History lessons feed competing nationalisms

Flowers are placed against a wall with the names of Chinese soldiers killed during WWII at the Tengchong Graveyard of National Heroes in Yunnan province, China, on Aug 13 2015. PHOTO: EPA

When the Chinese Communist Party's Eighth Route Army marched into Wuxiang county in 1937, one of its commanders asked to see the textbooks at a village school.

Xiao Jianghe, then nine years old, remembers that the commander was not impressed with what he read. Now a tall, bone-thin 87-year-old with cataracts clouding his left eye, Mr Xiao recalls the officer's verdict: "He said: 'These are old books. You should read new books on the anti-Japanese resistance and sing songs about it.'"

The Eighth Route Army had rushed to Wuxiang, in northern Shanxi province, to harass an advancing Japanese unit that it would later defeat at the Battle of Pingxing Pass. That its commanders took time to examine Mr Xiao's school demonstrated the Communist Party's appreciation of the power of textbooks. Like victors elsewhere, the party has been writing its version of history - and expunging rival narratives - ever since.

Textbooks and patriotic memorials remain central to a new battle between competing nationalisms in Japan and the two countries that bore the brunt of its military expansion in the first half of the 20th century - China and Korea.

While many Japanese textbooks acknowledge the atrocities committed by the country's Imperial Army during the Second World War, they often do so only briefly or with key details buried in footnotes. For all their flaws, however, they are at least subject to a vigorous and continuing debate between right-wing nationalists and pacifists.

There is no such conversation in China, where the ruling Communist Party maintains a monopoly on history and its interpretation.

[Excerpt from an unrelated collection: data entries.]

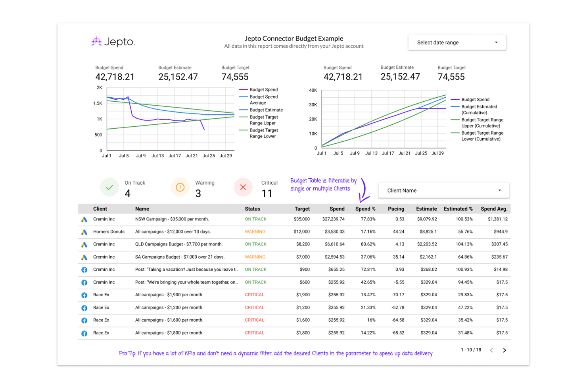Open the Select date range dropdown

(457, 42)
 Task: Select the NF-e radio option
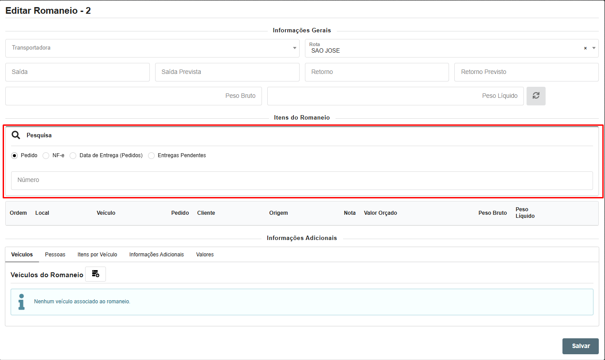coord(46,155)
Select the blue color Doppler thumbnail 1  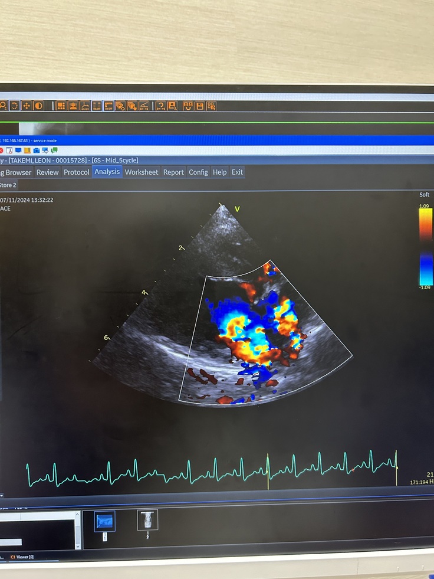(105, 521)
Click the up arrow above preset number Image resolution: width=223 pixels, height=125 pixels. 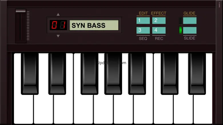(x=58, y=15)
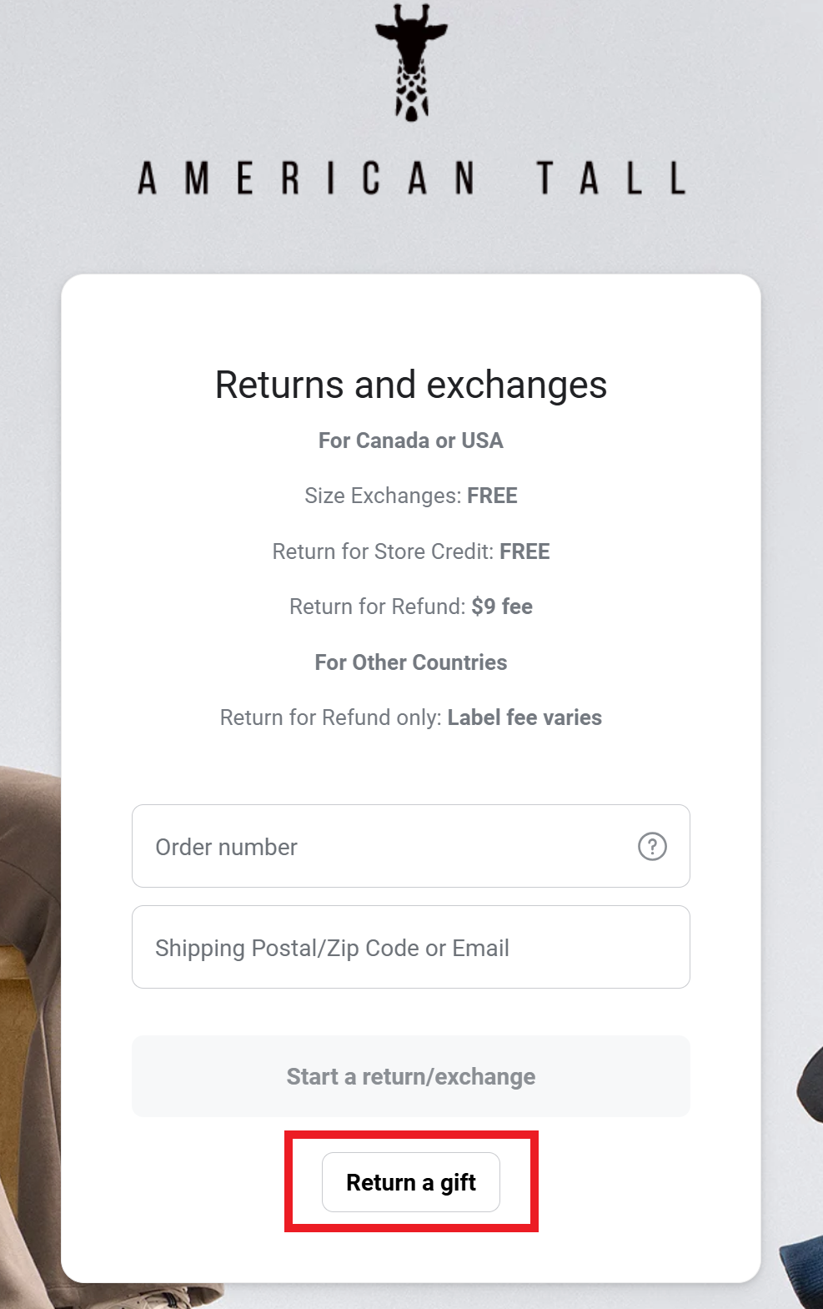Click the For Canada or USA subheading
This screenshot has height=1309, width=823.
411,441
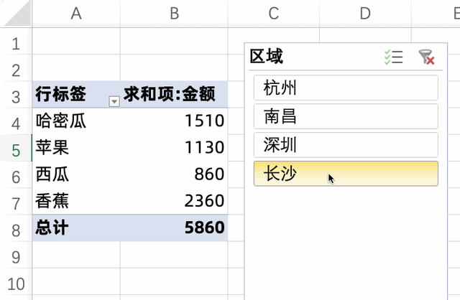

"Chinese authorities need the people to hate Japan," says Zhang Lifan, a dissident historian.

For its part, Korean nationalism is animated by a deep sense of victimisation, but also complicated by its continuing division into a communist North sustained by China and a capitalist South protected by the United States.

As a united entity in the 19th and early 20th centuries, Korea was Asia's Poland, surrounded by much larger powers which treated it as a vassal state or even annexed it completely during different periods of its history.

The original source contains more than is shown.